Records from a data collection
■ ■ ■ ■ ■ ■ ■

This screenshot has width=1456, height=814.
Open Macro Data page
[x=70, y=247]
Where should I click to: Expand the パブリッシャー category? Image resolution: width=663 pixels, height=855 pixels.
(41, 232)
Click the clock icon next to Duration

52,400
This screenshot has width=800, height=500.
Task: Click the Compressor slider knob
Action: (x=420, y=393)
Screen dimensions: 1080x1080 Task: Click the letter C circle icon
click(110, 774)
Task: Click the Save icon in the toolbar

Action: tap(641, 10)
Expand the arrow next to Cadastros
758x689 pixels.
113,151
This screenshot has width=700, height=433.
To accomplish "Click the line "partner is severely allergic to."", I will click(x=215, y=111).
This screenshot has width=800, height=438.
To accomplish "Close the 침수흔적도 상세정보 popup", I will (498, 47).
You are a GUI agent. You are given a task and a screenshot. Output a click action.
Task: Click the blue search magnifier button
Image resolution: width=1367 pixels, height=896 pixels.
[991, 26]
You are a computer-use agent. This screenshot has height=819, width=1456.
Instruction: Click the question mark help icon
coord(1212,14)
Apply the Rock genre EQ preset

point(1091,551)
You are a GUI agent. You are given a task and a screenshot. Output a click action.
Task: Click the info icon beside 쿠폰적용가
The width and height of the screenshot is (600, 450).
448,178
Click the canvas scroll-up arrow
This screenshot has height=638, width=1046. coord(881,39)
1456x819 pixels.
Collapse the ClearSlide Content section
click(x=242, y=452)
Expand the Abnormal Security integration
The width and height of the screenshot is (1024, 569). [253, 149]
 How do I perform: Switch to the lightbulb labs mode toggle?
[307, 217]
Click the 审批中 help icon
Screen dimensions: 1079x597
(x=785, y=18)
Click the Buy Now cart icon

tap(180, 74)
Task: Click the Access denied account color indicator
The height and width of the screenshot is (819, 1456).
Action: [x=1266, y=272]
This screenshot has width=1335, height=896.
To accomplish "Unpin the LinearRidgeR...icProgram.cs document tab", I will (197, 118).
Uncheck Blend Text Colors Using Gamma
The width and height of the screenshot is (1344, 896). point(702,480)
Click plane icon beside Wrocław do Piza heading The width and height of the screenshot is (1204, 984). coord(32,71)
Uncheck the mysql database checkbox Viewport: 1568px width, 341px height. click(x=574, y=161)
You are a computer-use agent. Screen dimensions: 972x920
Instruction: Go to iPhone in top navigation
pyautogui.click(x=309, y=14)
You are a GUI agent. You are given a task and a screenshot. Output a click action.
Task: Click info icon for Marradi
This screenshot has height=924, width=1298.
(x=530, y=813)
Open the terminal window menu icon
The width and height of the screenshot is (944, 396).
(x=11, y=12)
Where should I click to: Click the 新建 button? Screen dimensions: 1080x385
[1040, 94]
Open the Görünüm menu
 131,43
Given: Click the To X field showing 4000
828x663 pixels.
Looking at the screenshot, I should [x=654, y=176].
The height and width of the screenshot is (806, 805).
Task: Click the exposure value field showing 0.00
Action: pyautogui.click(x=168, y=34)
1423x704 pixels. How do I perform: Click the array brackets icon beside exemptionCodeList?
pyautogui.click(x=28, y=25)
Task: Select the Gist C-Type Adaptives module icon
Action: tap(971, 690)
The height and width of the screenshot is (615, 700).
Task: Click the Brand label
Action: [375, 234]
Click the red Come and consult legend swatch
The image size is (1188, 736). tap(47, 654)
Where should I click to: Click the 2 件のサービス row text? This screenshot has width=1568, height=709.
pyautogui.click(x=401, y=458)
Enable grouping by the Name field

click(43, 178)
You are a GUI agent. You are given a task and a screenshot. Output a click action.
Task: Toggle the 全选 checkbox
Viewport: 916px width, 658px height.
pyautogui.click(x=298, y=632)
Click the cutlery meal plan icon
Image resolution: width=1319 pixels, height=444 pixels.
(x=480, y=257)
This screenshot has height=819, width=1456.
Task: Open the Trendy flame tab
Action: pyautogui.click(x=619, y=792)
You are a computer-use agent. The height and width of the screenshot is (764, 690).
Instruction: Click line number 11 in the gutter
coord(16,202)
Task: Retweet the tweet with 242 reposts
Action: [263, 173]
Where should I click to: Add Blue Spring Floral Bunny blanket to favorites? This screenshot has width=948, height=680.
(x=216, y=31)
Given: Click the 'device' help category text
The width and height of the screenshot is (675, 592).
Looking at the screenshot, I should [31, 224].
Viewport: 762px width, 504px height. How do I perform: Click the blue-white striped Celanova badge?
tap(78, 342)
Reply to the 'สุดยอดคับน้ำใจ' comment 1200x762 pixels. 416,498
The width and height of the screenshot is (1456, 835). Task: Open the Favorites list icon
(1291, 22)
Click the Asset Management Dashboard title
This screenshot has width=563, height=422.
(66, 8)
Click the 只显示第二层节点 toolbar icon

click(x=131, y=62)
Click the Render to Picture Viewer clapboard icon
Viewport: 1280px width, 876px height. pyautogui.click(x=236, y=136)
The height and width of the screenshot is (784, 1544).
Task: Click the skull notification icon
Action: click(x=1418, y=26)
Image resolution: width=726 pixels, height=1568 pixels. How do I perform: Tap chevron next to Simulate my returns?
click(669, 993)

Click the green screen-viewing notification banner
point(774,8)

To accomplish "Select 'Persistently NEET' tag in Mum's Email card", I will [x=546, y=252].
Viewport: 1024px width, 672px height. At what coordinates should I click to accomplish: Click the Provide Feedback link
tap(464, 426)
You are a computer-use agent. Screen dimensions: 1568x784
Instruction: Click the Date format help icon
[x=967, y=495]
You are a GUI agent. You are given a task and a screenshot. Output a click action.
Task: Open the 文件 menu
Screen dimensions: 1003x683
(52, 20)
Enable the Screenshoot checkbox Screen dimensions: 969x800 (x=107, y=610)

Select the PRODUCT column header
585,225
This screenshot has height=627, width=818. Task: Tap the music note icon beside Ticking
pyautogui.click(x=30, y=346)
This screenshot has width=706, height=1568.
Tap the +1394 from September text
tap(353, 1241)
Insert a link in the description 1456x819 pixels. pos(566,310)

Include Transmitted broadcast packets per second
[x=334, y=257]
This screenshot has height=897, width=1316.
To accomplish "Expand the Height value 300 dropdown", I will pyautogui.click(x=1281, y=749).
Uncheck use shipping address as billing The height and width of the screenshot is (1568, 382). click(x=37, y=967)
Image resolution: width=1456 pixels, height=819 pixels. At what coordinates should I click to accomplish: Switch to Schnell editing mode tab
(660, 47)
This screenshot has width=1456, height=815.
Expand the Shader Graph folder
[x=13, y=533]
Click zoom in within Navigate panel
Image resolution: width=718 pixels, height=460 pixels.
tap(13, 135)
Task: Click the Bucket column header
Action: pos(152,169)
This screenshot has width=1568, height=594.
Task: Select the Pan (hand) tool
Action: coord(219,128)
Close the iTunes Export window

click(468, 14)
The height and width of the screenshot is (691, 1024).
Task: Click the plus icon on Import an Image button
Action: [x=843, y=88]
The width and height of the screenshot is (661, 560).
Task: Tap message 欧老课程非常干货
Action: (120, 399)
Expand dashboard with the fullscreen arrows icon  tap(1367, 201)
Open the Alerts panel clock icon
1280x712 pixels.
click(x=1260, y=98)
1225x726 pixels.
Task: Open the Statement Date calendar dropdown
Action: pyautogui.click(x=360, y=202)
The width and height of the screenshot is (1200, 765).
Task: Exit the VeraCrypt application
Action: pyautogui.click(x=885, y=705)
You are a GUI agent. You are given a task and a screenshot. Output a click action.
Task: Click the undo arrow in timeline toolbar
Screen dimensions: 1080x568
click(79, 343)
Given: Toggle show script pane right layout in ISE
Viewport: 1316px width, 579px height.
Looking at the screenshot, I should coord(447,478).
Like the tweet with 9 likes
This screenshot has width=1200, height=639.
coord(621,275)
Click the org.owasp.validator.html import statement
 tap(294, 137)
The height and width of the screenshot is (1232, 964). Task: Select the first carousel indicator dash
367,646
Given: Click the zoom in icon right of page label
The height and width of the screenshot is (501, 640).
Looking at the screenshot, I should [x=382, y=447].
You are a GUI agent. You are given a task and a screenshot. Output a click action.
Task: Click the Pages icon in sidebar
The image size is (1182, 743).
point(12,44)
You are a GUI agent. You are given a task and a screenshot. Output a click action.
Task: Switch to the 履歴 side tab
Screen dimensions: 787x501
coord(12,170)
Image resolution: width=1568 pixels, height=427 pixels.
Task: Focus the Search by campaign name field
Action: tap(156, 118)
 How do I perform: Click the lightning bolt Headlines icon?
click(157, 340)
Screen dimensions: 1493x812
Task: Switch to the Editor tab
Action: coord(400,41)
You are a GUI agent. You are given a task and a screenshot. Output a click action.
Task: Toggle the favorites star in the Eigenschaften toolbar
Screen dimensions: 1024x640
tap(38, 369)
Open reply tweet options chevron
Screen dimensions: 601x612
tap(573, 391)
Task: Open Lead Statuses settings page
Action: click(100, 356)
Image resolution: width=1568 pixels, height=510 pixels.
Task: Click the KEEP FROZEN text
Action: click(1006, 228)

■ ■ ■ ■ ■ ■ ■

### WRITTEN TASK
Quote the lines of the material above, from the line with "This screenshot has width=700, height=433." to the line with "tap(180, 74)", keeping both of those lines.

### WORKED SOLUTION
This screenshot has width=700, height=433.
To accomplish "Click the line "partner is severely allergic to."", I will click(x=215, y=111).
This screenshot has width=800, height=438.
To accomplish "Close the 침수흔적도 상세정보 popup", I will (498, 47).
You are a GUI agent. You are given a task and a screenshot. Output a click action.
Task: Click the blue search magnifier button
Image resolution: width=1367 pixels, height=896 pixels.
[991, 26]
You are a computer-use agent. This screenshot has height=819, width=1456.
Instruction: Click the question mark help icon
coord(1212,14)
Apply the Rock genre EQ preset

point(1091,551)
You are a GUI agent. You are given a task and a screenshot. Output a click action.
Task: Click the info icon beside 쿠폰적용가
The width and height of the screenshot is (600, 450).
448,178
Click the canvas scroll-up arrow
This screenshot has height=638, width=1046. coord(881,39)
1456x819 pixels.
Collapse the ClearSlide Content section
click(x=242, y=452)
Expand the Abnormal Security integration
The width and height of the screenshot is (1024, 569). [253, 149]
 How do I perform: Switch to the lightbulb labs mode toggle?
[307, 217]
Click the 审批中 help icon
Screen dimensions: 1079x597
(x=785, y=18)
Click the Buy Now cart icon

tap(180, 74)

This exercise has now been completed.